The Recovery of Platinum from Reforming Catalysts
The Recovery of Platinum from Reforming Catalysts
The platinum-bearing catalysts now in such substantial use in the petroleum industry retain their high activity during many months of use, but ultimately they require to be replaced by fresh charges. The efficient and economic recovery of the platinum from spent catalyst is therefore of great importance to the commercial success of catalytic reforming. This article describes the methods adopted in the Johnson Matthey refineries, particularly for sampling, to achieve the highest possible recoveries of these residues.
The most notable development since the war in automotive engine design has been the steady increase in compression ratios, which has brought about a rising demand for high-octane motor spirit. This need has mainly been met by the introduction of platinum-catalysed reforming processes. Catalytic reforming can be applied to a range of naphtha fractions that are available in ample quantities from either American or Middle Eastern crudes, and gives an excellent yield of high-octane blending stocks that also have good lead susceptibility. The only other practicable method of octane-enhancement is by alkylation, and this process is less attractive economically and requires raw materials of more limited availability.
All platinum reforming processes are operated at relatively high temperatures and pressures, so that the activity of the catalyst mass gradually diminishes during use, and progressively increasing severity of operation is necessary to maintain the required octane level in the product. It has been found possible to prolong the active life of the catalyst, partly by pretreating the feed-stocks to remove sulphur compounds and other catalyst poisons, and partly by periodical regeneration of a part of the charge. Ultimately however the catalytic activity of the charge falls to an unacceptably low level, and it must be removed and replaced.
The catalyst charge is made up of small spheres or pellets of alumina or silica-alumina, impregnated with up to one per cent of platinum. The value of this platinum is a substantial part of the cost of the catalyst, so that ability to recover it almost completely from the spent mass is of essential importance to the economic success of the various reforming processes. It was clearly necessary, therefore, for a suitable process to be developed that would provide an efficient and economic method of recovery, and the design and development of large-scale plant for this purpose has in fact gone hand in hand with the manufacture of catalyst and erection of reformers.

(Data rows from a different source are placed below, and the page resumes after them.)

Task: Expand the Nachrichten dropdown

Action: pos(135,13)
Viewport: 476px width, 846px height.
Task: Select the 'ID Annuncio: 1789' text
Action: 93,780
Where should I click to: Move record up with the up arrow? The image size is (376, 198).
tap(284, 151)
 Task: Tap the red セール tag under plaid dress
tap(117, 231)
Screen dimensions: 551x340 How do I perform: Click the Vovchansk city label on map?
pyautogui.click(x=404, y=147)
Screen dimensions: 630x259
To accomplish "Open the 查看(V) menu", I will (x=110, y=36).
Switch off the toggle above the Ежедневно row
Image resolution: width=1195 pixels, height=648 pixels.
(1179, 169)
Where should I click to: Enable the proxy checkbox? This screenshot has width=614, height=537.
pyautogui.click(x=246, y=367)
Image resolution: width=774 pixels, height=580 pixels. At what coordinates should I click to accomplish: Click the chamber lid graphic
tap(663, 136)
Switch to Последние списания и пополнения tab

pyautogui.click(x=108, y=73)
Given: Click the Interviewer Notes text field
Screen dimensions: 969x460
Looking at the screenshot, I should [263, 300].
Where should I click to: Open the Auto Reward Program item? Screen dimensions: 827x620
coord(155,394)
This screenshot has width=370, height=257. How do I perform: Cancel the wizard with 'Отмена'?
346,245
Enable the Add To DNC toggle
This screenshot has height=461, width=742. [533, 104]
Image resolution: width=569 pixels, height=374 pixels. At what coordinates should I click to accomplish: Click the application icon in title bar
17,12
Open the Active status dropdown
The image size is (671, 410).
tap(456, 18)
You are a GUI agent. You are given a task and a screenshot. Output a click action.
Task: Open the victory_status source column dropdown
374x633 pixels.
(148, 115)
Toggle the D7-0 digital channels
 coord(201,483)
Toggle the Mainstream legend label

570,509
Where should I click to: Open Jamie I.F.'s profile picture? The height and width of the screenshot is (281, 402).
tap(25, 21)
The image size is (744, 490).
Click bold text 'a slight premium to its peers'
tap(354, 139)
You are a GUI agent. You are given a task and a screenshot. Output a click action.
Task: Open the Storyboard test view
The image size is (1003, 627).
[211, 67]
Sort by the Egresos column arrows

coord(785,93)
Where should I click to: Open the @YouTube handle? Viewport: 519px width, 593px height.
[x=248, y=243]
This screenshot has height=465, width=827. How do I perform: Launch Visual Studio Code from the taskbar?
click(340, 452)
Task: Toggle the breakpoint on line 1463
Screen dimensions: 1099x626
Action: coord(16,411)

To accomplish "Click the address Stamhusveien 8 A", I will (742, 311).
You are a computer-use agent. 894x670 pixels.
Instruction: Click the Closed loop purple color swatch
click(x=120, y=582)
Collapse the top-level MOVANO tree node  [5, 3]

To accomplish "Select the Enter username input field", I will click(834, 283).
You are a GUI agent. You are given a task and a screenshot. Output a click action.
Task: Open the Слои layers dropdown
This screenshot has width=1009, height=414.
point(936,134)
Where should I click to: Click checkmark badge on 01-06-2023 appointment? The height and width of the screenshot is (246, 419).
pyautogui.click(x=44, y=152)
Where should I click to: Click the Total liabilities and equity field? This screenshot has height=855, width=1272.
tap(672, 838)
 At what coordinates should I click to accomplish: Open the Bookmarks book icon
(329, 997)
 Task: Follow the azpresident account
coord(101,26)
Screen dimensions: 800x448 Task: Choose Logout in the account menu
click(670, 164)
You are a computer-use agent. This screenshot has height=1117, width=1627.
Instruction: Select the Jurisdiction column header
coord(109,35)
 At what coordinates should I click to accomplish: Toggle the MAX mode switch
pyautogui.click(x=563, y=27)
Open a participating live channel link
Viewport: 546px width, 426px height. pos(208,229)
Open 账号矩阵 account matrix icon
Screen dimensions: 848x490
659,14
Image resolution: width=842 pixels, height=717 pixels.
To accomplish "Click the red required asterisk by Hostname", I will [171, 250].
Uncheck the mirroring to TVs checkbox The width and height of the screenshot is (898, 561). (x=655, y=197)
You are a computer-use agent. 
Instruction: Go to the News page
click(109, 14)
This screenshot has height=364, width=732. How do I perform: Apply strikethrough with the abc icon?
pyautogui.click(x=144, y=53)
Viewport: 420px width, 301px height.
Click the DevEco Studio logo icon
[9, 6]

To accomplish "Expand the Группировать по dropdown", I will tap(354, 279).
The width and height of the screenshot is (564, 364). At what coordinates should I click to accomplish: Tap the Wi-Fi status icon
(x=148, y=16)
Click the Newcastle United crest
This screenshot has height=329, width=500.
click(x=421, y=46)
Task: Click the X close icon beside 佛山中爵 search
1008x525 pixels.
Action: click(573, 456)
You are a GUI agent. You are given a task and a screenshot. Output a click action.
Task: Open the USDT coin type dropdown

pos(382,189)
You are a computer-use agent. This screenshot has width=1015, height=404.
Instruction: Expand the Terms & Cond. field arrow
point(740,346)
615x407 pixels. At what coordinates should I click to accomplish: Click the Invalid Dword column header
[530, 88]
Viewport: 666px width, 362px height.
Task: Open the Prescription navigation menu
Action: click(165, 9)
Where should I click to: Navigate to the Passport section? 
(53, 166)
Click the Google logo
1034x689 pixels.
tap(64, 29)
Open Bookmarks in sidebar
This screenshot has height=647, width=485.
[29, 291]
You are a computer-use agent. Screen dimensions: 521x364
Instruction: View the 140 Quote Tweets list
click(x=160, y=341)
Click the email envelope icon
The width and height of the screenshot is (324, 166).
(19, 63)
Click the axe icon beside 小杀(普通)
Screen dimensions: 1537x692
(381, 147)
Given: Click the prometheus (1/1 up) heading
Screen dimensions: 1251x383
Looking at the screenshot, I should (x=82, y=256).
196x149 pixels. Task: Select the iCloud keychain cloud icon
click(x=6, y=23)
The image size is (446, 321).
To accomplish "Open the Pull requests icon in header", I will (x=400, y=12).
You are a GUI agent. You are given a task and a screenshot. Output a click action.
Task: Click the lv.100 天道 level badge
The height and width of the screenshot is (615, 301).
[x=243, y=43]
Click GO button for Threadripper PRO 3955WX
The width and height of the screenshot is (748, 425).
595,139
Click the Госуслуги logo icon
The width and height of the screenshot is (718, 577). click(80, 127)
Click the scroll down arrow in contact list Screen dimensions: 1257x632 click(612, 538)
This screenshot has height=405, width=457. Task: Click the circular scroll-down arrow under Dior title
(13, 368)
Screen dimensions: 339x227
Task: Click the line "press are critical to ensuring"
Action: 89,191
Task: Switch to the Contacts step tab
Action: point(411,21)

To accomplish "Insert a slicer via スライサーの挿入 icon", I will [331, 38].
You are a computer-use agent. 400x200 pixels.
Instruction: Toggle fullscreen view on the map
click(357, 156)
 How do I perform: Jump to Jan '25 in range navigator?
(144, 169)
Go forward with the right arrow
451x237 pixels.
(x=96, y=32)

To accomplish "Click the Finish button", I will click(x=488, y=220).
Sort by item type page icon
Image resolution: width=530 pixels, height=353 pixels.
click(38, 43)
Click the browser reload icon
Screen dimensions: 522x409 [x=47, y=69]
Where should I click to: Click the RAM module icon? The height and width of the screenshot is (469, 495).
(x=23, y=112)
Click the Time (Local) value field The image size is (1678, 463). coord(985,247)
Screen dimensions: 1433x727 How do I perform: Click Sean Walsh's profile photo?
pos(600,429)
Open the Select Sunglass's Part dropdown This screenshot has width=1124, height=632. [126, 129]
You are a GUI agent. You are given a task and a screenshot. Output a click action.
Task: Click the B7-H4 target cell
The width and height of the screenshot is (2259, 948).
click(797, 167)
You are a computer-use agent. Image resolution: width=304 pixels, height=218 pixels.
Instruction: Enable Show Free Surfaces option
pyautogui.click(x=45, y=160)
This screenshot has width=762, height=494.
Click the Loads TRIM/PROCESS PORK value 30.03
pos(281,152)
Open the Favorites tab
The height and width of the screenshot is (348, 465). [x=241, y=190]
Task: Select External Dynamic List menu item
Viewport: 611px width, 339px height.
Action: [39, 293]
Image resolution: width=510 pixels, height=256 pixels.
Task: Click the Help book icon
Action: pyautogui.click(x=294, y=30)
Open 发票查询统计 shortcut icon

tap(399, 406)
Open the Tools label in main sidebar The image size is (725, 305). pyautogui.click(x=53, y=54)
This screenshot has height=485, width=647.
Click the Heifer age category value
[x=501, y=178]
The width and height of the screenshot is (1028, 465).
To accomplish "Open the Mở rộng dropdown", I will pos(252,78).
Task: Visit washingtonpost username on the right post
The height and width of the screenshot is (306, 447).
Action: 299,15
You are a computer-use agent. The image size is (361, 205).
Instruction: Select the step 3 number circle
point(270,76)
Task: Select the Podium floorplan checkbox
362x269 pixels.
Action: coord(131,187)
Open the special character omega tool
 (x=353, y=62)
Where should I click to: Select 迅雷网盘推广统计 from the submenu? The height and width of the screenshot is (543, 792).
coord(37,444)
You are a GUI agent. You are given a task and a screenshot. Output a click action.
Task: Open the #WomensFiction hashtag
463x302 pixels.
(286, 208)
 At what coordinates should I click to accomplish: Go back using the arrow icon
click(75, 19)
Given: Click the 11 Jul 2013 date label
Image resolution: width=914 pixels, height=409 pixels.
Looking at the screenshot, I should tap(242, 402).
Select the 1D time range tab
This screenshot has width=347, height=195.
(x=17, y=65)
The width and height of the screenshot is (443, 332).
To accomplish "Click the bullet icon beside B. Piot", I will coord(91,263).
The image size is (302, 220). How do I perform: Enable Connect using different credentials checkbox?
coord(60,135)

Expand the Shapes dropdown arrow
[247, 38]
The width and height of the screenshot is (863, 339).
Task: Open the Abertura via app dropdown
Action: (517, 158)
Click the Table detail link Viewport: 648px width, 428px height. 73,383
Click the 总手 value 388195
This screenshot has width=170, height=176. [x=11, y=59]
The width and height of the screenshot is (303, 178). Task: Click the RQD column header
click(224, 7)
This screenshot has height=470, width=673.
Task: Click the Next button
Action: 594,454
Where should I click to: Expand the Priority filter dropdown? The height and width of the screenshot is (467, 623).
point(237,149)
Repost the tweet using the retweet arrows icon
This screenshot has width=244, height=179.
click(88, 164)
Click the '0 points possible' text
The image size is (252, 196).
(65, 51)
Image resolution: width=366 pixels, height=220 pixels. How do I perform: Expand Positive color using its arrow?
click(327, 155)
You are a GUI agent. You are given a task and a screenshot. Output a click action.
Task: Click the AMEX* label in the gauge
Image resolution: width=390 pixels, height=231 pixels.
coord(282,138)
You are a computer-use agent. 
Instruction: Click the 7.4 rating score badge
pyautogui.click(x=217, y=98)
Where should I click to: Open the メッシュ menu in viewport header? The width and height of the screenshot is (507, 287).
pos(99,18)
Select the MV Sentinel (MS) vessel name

Problems of Large Scale Recovery
There has always been a strong economic incentive to recover platinum metals after use, and refiners are accustomed to treating fairly large quantities returned either as metallic scrap or dispersed in sweepings and residues of various kinds. The large-scale recovery of platinum from a relatively refractory aluminous carrier is however a much more difficult problem, to which a number of different approaches are possible, and the need to recover many thousands of ounces of platinum from spent reforming catalyst has initiated a vigorous search for the most effective method.
One of the most difficult aspects of the recovery problem is that of accurate sampling, and it is of course necessary to do this in order to make a precise determination of the platinum content of the spent mass, which will form the basis of payment. The material is returned for recovery in quantities of from 2,000 to 40,000 lb. weight, and the pellets are partly covered with carbon, impregnated with hydrocarbons, and accompanied by fines containing iron oxide and sulphide, and by miscellaneous debris. The overall platinum content will usually lie between 0.4 and 1 per cent, but it will vary slightly between individual pellets, and considerably between the pellets, the fines and the scale and oversize.
A very elaborate sampling and assay procedure is therefore necessary to establish the true platinum content of returned material which is hygroscopic and must therefore be exposed to the atmosphere as little as possible. The sampling plant shown here was designed specifically for handling the substantial amounts of spent reforming catalyst that are now required to be recovered.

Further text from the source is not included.